[Bioc-devel] shiny, Bioconductor, and reproducible research
Tim Triche, Jr.
tim.triche at gmail.com
Mon Jul 29 22:38:43 CEST 2013
So here is something I came across in my code:
--t
On Jul 29, 2013, at 2:08 PM, Kasper Daniel Hansen <kasperdanielhansen at gmail.com> wrote:
> My perspective,
>
> Clearly we are very interested in supporting reproducible research in
> Bioconductor. Indeed, it is a core mission of the project. However, I
> feel that Dan is placing a very high burden of proof on shiny apps in his
> email, since it essentially says "because it is possible to potentially
> conduct non-reproducible research in shiny, we should not allow it". The
> logical conclusion of such a statement, is that we should never allow GUIs
> nor interactive code.
>
> Without having a lot of experience with shiny, I am mostly excited because
> of the potential for (semi) interactive graphics, especially for exploring
> your data (here I am like very biased since that is what we are using it
> for right now). For such an application, there should not be any
> modification of the user's R objects. It is true that an interactive
> exploration of your data might be considered non-reproducible, but that is
> also the case if I inspects 100's of pdfs.
>
> In my opinion we should try to get people to adhere to best practices, and
> (once we have something) we could provide example code for these practices.

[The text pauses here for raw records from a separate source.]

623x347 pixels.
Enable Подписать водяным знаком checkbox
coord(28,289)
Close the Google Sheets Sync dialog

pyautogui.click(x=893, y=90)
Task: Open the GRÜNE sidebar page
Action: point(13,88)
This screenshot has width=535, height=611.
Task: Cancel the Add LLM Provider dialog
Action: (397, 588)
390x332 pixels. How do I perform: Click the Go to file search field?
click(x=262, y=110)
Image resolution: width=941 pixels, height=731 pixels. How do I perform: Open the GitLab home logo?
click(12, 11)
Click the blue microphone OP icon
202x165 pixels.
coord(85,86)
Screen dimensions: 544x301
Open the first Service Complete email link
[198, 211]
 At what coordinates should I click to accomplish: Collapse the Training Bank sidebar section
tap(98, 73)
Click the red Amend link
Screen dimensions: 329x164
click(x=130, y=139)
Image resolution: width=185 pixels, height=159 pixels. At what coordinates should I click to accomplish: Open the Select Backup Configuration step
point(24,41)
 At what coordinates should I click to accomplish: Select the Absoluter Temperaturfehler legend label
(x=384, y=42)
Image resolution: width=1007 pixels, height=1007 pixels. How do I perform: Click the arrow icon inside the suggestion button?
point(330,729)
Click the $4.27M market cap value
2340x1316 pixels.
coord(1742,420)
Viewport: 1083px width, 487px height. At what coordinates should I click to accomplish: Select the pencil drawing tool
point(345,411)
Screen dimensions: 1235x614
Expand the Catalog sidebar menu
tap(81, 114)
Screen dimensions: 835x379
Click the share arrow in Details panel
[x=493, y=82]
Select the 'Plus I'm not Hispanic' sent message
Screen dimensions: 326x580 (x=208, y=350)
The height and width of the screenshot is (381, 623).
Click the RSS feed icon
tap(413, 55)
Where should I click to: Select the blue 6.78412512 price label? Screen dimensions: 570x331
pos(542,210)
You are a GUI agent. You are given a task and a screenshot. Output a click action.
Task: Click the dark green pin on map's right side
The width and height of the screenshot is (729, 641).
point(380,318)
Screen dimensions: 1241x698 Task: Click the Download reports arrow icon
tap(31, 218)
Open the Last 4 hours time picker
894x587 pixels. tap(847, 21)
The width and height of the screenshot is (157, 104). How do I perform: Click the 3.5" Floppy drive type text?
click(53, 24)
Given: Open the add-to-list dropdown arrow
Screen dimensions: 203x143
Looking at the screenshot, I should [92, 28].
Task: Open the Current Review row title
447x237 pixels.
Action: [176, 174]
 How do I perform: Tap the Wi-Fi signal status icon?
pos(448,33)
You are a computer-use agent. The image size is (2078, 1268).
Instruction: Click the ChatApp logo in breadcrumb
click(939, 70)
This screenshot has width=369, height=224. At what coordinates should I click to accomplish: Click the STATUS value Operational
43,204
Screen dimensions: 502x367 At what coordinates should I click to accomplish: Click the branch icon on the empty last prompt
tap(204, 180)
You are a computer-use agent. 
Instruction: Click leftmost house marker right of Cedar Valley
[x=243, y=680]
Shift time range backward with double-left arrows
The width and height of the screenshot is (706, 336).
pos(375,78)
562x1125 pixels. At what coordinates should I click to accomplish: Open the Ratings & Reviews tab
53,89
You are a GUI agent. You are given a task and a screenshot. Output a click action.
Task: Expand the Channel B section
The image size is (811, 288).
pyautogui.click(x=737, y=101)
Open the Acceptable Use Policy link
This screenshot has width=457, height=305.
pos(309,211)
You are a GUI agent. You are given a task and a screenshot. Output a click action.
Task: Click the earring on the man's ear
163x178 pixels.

> Perhaps a starting point would be a function to tag all objects in the
> user environment and keep track of whether they are modified during the
> shiny session. In the meantime (unless Michael and Tengfei comes up with
> an awesome solution in the next week :), I do believe we should consider
> how to host such apps, including how do we do code checking. Ultimately,
> this would be better for the research community than to force people to
> host it on their own webpages. If we cannot find a suitable way to do code
> checking or to package up the app, perhaps we should not do it. But that
> would be a better reason than the potential for writing non-reproducible
> code.
>
> Best,
> Kasper
>
>
> On Sat, Jul 27, 2013 at 9:17 PM, Levi Waldron <lwaldron at hsph.harvard.edu>wrote:
>
>> I agree with Dan on the need to be able to "save" analysis done in a Shiny
>> Bioconductor app, allowing someone later to reload the same state, and to
>> inspect a session and see what was done. Perhaps "save" and "load" buttons
>> should be present in the user interface of any Bioconductor Shiny app that
>> is not "read-only".
>>
>> If interactive user input can be saved (as an .RData file?), could that
>> file be used as input for unit tests either the usual console way or
>> something like an http POST?
>>
>> -Levi
>>
>>
>>
>>
>>
>> On Fri, Jul 26, 2013 at 5:42 PM, Michael Lawrence <
>> lawrence.michael at gene.com
>>> wrote:
>>
>>> An answer to both of these issues is the use of R code. It should be
>>> possible to drive shiny apps through the server, without the user's code
>>> knowing the difference. And you've already thought of recording user
>>> actions as R code. This would be an application of the command pattern,
>> as
>>> with undo/redo stacks, except each object boils down to a
>>> function/expression (Tengfei and I have a CRAN package called commandr
>>> related to this). Someone should try to make a prototype to explore these
>>> issues then we can start thinking about common infrastructure.
>>>
>>>
>>> On Fri, Jul 26, 2013 at 12:23 PM, Dan Tenenbaum <dtenenba at fhcrc.org>
>>> wrote:
>>>
>>>> Hi everyone,
>>>>
>>>> There was a lot of talk about shiny at BioC2013 and it seems like a
>>>> lot of people are using it for lots of different cool stuff.
>>>>
>>>> Now we are at the point where some contributors want to add shiny apps
>>>> to Bioconductor as packages.
>>>>
>>>> We had some discussion internally and decided that there are a few
>>>> issues we wanted to discuss with BioC developers as well as some of
>>>> the shiny developers. Please feel free to share your thoughts.
>>>>
>>>> 1) Testing shiny apps
>>>>
>>>> Typically, bioconductor packages have man page examples, vignettes,
>>>> and (sometimes) unit tests, so when we build the packages every day on
>>>> our build system, the code in all of these is evaluated and we have
>>>> some idea of whether the package is working as it's supposed to.
>>>>
>>>> I'm not clear on how to do similar testing of a shiny application.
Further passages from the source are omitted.